> **What you need to do**:
Reproduce the listing below in full and without alteration, apart from its pictures.

******************************

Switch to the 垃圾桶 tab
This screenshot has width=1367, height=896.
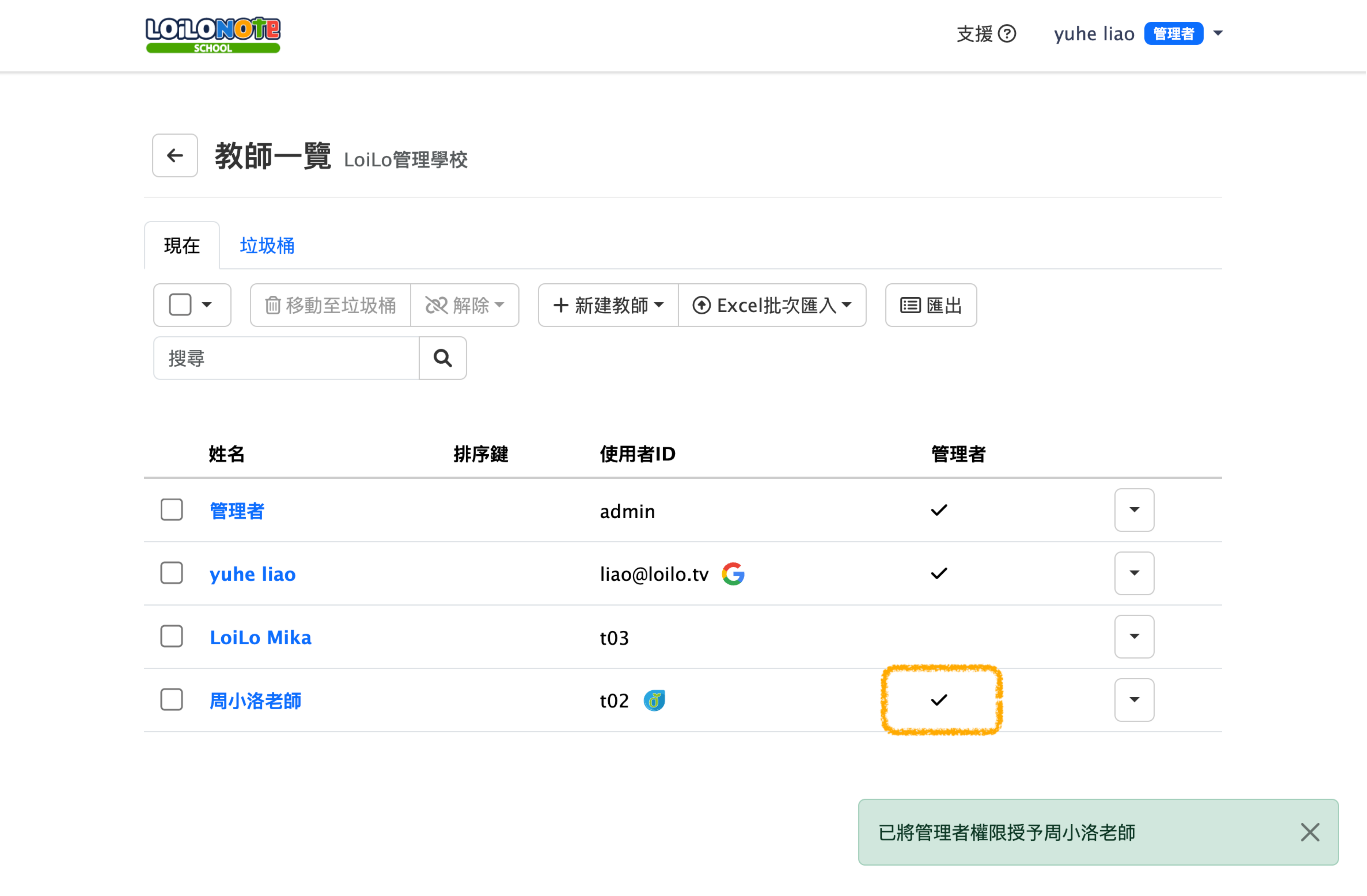(267, 246)
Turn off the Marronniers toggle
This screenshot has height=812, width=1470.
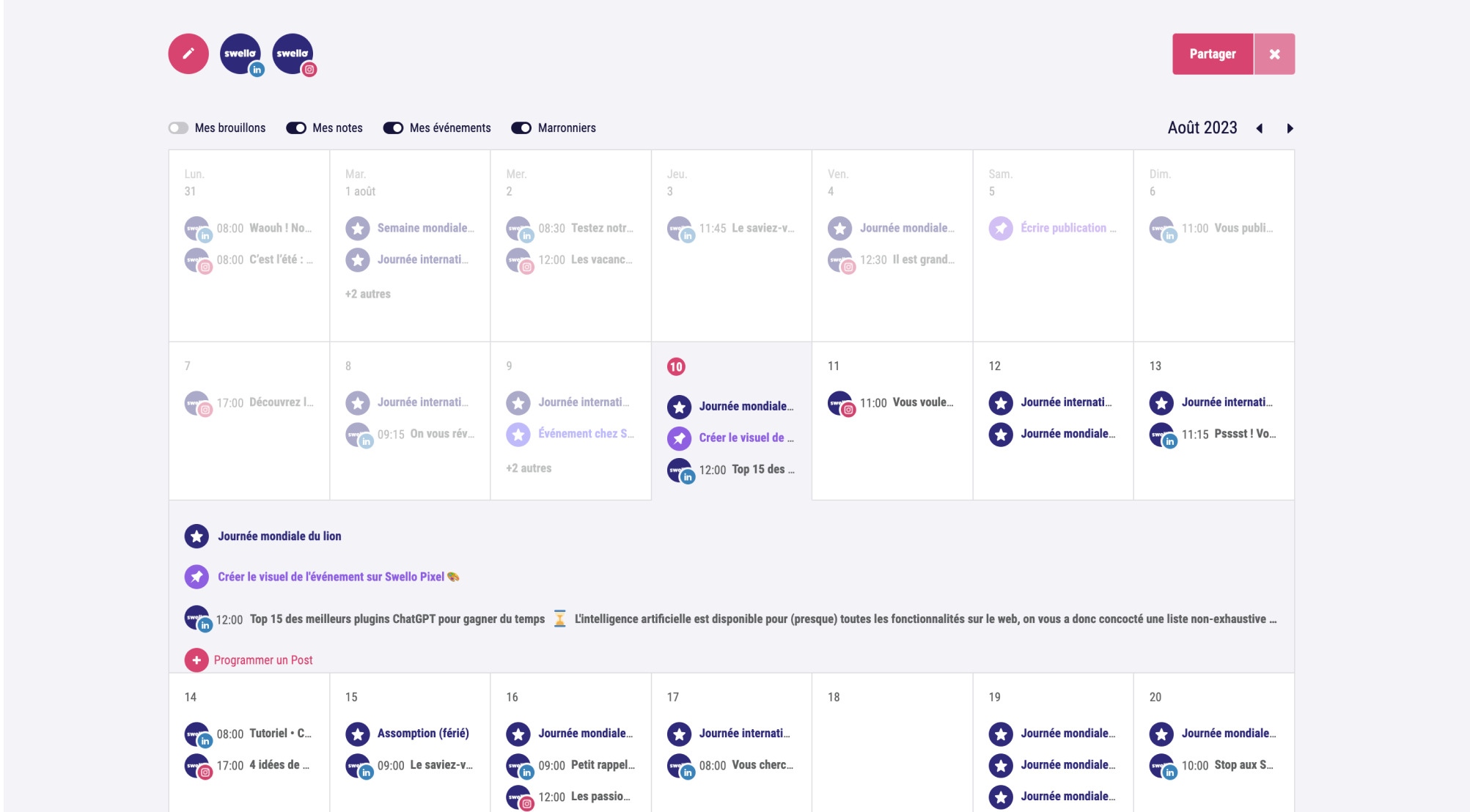[x=521, y=128]
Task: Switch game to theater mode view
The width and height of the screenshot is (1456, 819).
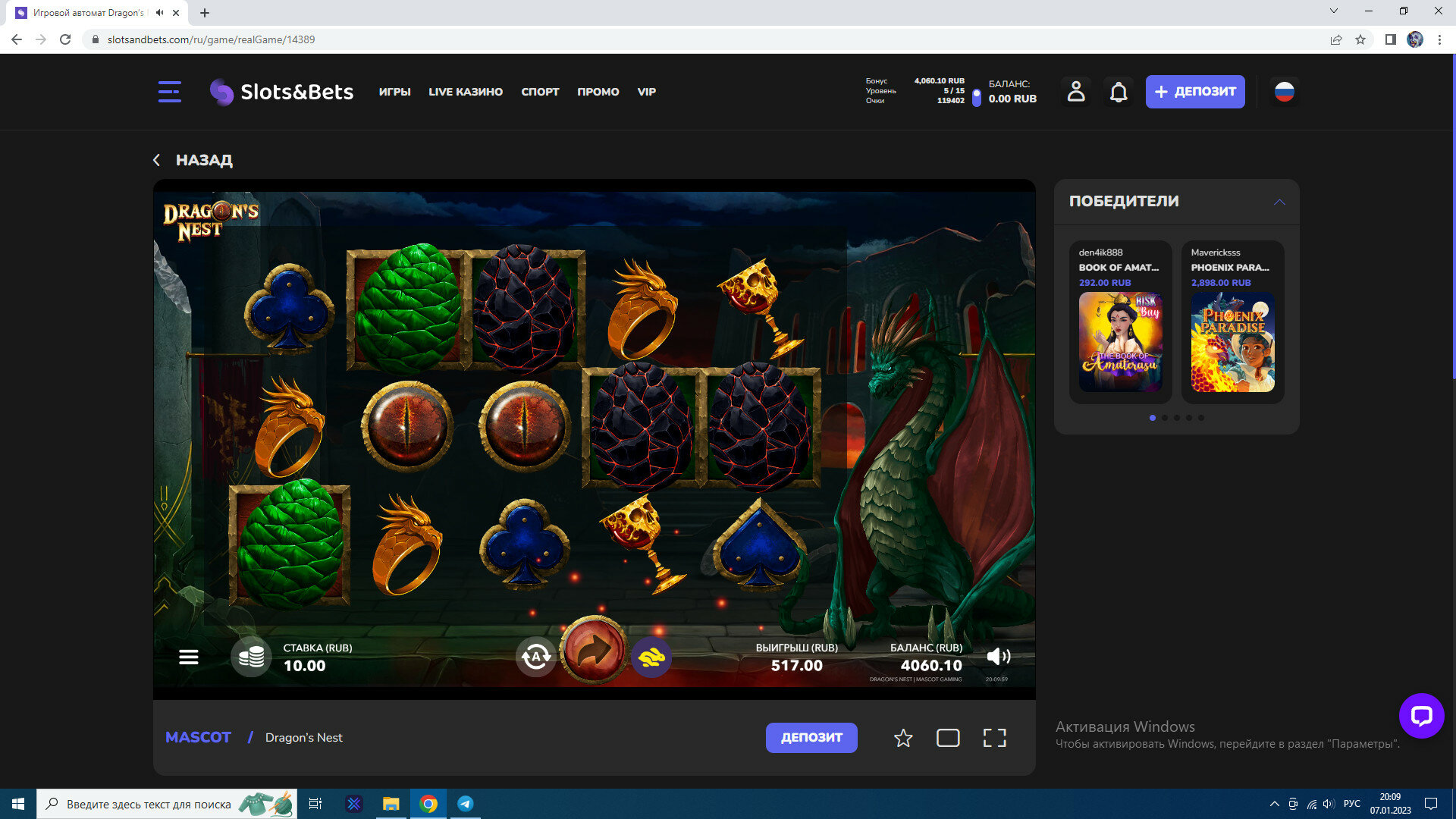Action: [948, 738]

******************************

> **Response**:
Switch to the 垃圾桶 tab
This screenshot has width=1367, height=896.
(267, 246)
Turn off the Marronniers toggle
This screenshot has height=812, width=1470.
[x=521, y=128]
Task: Switch game to theater mode view
The width and height of the screenshot is (1456, 819).
Action: [948, 738]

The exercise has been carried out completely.